GNPs make a better candidate for use in the photovoltaic cell manufacturing industry as than the conventional bulk gold, they are found to have greater solar radiation absorbing ability. GNPs have unique physicochemical and optical properties. For example, the color of water becomes wine red in 100 nm gold colloidal particles, while the particles above 100 nm show blue or violet color in the water. Thus, for therapeutic imaging, these particles can be used. For various applications in therapeutic use including targeted drug delivery, bio-labeling, and detection and diagnosis of diseases, their biocompatibility, nontoxicity, stability, and high surface area make them suitable for such use. GNPs, as nano-carriers, are able to transfer various drugs made out of chemotherapeutic agents, small interfering RNAs, plasmid DNAs, proteins, and peptides to target diseased cells of the human body.
Even in the electronics industry, GNPs are found to be useful. By embedding GNPs in a porous manganese oxide as a room temperature catalyst to break down volatile organic compounds in air and combining GNPs with organic molecules, scientists have constructed a transistor known as NOMFET (Nanoparticle Organic Memory Field-Effect Transistor). NOMFETs can mimic the feature of the variation of the speed and strength of the signal going from neuron to neuron or the human synapse known as plasticity. These novel transistors have their application in artificial intelligence and they can also facilitate better recreation of certain types of human cognitive processes, such as image processing and recognition.

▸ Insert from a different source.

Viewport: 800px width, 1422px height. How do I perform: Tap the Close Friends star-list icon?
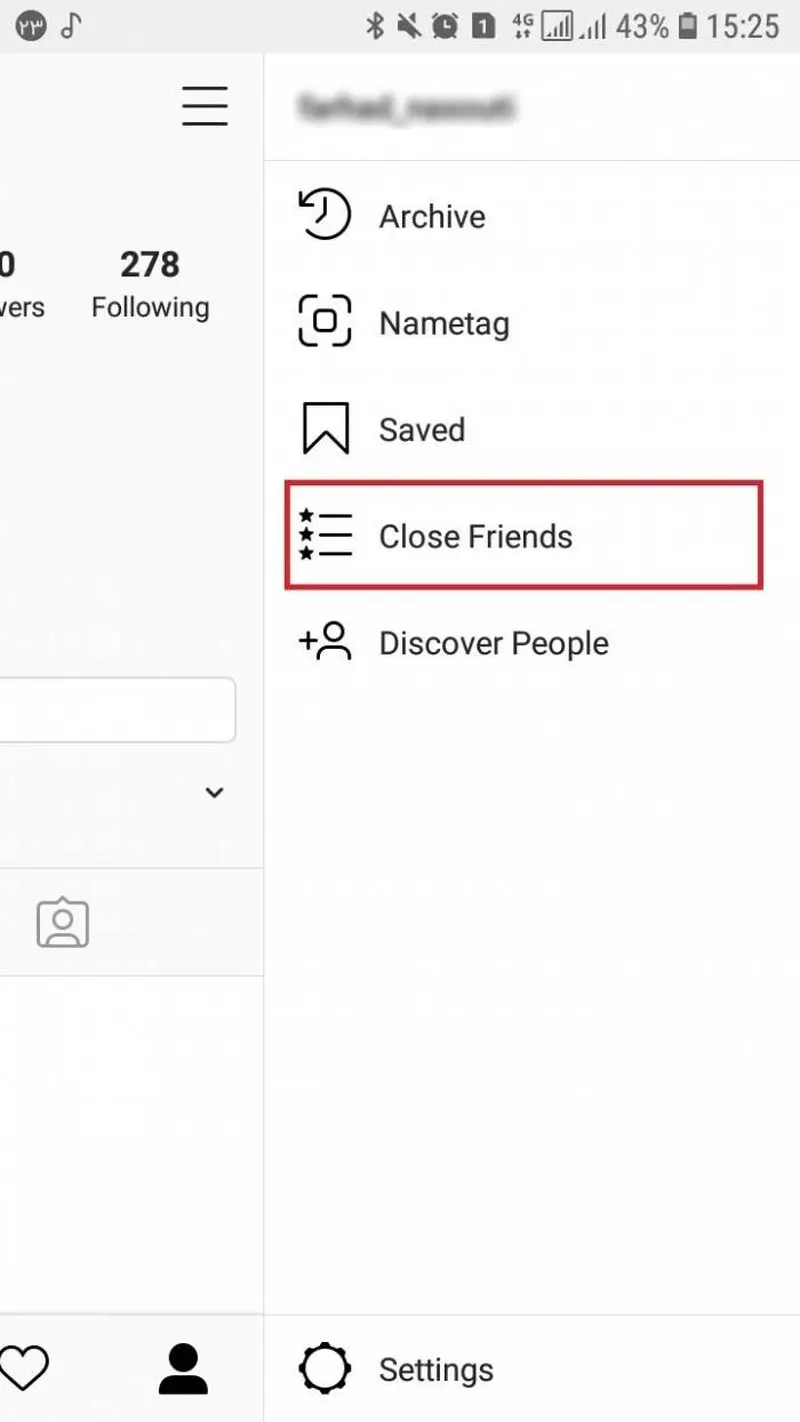[x=325, y=535]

To reduce gold ion to GNPs using psychrotolerant Antarctic bacteria, NCPOR and GU have resorted to environmentally acceptable green chemistry procedures. Additionally, no stabilizing or reducing agents or any synthetic chemical additives were used. Special advantages were found in Antarctic bacteria such as reducing gold ion to Gold Nanoparticles (GNPs) with a good dispersion capability with mild reaction conditions.
The research team by led by Dr. Kirti Ranjan Das of Environmental Impact Assessment Cell of NCPOR, and comprised Senior Scientist at NCPOR, Dr. Anoop Kumar Tiwari, and from the Dept. of Biotechnology, Goa University, Prof. Savita Kerkar.
In the Preparative Biochemistry & Biotechnology Journal, their research paper has been recently published.